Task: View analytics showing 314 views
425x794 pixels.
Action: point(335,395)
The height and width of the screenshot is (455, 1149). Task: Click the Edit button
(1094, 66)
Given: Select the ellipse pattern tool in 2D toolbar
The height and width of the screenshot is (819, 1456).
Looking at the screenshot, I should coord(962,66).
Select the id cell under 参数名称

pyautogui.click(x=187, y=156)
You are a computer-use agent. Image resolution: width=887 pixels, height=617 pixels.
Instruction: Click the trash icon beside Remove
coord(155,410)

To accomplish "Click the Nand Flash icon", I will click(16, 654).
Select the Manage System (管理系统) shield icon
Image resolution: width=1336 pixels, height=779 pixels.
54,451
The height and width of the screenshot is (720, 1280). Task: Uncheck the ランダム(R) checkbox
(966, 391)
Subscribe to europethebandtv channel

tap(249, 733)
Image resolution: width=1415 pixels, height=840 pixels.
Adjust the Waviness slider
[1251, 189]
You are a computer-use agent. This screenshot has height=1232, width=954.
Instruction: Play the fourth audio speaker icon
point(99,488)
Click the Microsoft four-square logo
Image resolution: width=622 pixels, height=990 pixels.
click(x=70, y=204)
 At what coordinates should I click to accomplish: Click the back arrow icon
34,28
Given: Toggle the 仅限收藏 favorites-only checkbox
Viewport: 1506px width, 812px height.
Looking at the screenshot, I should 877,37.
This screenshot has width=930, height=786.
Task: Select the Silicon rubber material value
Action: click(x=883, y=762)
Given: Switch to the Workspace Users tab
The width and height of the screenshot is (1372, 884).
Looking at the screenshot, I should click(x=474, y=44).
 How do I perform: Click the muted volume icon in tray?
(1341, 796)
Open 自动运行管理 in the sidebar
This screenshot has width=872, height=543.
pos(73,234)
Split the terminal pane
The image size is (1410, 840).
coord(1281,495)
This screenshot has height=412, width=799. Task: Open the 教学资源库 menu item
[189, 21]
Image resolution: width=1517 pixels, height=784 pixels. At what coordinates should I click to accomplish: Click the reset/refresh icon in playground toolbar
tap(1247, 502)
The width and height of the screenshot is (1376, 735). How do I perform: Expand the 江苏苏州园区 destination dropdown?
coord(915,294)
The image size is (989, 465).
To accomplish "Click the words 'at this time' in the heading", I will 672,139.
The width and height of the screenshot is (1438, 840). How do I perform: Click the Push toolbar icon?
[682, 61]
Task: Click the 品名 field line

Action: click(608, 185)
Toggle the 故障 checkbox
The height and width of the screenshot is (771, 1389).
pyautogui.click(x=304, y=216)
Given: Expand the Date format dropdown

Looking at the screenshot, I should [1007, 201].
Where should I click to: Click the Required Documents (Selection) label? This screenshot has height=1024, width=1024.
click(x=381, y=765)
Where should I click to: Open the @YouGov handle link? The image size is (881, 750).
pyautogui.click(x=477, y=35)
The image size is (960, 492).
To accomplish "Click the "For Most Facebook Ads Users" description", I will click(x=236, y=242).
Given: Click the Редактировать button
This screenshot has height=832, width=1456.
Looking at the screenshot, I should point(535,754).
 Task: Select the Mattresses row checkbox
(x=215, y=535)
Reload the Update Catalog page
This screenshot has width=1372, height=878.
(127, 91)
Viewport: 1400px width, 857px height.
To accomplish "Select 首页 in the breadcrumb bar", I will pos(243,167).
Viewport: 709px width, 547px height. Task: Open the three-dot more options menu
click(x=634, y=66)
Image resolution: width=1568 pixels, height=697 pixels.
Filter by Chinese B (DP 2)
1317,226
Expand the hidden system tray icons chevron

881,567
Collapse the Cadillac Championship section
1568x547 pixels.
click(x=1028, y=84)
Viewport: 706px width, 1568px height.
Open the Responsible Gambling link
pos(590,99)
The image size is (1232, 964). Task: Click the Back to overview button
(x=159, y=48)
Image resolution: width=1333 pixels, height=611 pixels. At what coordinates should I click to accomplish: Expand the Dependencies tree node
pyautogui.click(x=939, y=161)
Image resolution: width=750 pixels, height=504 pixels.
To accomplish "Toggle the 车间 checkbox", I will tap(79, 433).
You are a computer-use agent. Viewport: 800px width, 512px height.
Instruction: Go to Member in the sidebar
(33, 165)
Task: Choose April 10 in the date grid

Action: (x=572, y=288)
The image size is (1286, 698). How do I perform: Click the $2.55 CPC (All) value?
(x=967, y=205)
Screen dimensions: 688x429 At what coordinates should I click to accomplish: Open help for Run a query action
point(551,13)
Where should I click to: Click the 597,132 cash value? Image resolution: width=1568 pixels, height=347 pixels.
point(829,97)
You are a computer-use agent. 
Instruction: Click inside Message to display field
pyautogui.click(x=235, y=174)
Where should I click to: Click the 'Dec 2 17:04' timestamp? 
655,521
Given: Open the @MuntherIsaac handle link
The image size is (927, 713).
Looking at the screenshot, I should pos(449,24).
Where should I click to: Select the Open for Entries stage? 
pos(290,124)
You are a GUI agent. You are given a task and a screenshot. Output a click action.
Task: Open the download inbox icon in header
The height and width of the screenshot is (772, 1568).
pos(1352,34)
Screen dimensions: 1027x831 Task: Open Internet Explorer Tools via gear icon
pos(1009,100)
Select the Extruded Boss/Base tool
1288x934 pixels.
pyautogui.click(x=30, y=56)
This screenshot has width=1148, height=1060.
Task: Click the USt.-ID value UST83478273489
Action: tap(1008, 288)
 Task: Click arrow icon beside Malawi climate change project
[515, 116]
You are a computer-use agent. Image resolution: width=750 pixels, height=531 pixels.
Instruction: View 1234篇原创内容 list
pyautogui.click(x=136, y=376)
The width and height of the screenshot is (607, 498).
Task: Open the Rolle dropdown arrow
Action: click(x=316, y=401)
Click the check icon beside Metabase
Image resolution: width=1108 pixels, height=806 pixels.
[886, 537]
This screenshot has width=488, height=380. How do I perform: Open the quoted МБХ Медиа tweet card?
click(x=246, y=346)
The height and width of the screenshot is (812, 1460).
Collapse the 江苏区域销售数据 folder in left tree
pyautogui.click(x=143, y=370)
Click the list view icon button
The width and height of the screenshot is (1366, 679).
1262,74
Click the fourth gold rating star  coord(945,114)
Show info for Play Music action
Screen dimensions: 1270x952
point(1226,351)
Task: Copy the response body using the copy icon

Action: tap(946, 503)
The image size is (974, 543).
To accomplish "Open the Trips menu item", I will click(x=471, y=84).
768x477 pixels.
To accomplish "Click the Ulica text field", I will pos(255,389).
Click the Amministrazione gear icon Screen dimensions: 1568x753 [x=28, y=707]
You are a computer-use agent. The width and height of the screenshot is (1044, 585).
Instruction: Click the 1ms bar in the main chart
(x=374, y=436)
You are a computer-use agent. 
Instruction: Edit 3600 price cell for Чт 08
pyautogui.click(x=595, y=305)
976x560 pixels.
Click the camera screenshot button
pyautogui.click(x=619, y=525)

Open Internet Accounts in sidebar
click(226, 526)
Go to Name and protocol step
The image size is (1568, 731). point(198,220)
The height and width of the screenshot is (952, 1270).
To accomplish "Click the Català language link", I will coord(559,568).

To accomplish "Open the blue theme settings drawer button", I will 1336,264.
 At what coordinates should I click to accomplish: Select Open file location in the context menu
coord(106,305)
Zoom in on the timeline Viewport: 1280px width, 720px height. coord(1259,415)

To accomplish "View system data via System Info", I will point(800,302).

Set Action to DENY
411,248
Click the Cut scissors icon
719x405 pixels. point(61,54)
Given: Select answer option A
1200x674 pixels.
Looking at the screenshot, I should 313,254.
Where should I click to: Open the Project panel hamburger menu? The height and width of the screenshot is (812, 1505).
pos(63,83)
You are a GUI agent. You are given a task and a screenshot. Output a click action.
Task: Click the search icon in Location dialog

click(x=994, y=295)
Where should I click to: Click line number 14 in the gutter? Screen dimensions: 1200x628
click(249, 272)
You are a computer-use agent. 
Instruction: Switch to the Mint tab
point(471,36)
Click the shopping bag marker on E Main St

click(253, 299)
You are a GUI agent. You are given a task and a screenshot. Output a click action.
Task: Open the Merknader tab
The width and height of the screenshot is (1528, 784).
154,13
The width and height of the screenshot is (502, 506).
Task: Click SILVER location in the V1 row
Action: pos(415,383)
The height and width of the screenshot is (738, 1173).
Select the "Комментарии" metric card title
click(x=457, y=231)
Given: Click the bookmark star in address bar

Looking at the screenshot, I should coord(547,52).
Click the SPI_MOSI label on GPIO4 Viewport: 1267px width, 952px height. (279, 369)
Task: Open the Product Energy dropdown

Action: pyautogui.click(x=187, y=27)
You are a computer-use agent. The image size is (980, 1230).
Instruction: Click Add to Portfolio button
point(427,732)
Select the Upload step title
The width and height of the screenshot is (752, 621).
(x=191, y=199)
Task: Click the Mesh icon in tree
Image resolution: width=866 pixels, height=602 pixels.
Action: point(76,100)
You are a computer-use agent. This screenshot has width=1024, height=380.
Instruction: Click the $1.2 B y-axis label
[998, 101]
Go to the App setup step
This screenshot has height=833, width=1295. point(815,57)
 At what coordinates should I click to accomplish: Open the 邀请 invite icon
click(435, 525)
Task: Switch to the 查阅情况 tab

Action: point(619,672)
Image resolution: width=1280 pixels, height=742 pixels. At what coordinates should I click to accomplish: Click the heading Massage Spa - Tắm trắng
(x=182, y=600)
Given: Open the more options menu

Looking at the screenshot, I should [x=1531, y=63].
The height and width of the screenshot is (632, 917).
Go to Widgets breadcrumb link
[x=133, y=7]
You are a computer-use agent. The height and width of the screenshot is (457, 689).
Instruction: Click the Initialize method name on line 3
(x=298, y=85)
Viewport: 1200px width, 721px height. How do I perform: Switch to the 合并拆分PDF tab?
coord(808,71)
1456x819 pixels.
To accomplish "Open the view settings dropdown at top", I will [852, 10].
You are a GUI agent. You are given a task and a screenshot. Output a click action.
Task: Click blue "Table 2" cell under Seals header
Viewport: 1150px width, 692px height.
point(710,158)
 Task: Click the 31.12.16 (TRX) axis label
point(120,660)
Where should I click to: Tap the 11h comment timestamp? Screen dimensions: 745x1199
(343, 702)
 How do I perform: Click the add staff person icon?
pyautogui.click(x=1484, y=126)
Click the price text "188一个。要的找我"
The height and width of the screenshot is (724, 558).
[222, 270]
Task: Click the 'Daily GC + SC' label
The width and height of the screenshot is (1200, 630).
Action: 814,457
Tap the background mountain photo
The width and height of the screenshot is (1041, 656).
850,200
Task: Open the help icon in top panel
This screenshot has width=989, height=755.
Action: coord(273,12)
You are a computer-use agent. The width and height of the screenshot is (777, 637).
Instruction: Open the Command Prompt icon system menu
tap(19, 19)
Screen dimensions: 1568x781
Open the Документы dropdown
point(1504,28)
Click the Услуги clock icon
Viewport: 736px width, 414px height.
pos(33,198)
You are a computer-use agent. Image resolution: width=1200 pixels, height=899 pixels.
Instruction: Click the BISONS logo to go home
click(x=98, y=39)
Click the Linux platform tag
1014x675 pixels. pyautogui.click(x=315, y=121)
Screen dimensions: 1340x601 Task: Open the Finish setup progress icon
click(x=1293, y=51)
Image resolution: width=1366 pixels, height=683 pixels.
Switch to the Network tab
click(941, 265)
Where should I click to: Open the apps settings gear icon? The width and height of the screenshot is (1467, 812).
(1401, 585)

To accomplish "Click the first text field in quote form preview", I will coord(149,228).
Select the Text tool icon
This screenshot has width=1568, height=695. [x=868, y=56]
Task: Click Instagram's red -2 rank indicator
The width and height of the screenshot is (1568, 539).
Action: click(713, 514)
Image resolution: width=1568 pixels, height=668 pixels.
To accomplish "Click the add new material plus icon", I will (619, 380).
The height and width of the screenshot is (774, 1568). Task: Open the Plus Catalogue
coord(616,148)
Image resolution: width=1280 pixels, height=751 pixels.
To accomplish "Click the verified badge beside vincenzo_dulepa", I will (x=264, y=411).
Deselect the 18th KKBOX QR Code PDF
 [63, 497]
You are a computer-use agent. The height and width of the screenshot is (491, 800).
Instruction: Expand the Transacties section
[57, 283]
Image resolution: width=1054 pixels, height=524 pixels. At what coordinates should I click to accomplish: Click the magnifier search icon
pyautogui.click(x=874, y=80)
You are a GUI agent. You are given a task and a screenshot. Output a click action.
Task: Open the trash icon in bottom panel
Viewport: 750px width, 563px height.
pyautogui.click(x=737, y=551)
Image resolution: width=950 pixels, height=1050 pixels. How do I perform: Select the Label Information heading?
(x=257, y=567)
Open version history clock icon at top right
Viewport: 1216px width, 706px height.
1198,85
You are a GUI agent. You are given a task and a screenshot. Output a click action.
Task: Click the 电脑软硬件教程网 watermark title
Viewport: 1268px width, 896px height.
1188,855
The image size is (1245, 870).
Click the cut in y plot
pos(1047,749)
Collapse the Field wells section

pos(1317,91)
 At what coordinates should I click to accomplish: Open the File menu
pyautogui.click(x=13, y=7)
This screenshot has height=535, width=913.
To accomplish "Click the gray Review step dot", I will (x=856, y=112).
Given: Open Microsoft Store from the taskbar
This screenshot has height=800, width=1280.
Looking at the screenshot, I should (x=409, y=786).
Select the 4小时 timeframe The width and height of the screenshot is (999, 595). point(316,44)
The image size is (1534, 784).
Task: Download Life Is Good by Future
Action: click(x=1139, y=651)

★ ★ ★ ★ ★ ★ ★

(What to do):
Update the records from the line with "Viewport: 709px width, 547px" up to and including the line with "(x=159, y=48)", replacing "Open" with "Launch" and leaving everything else unchanged. Give only those lines.

(Answer to the task):
Viewport: 709px width, 547px height. Task: Launch the three-dot more options menu
click(x=634, y=66)
Image resolution: width=1568 pixels, height=697 pixels.
Filter by Chinese B (DP 2)
1317,226
Expand the hidden system tray icons chevron

881,567
Collapse the Cadillac Championship section
1568x547 pixels.
click(x=1028, y=84)
Viewport: 706px width, 1568px height.
Launch the Responsible Gambling link
pos(590,99)
The image size is (1232, 964). Task: Click the Back to overview button
(x=159, y=48)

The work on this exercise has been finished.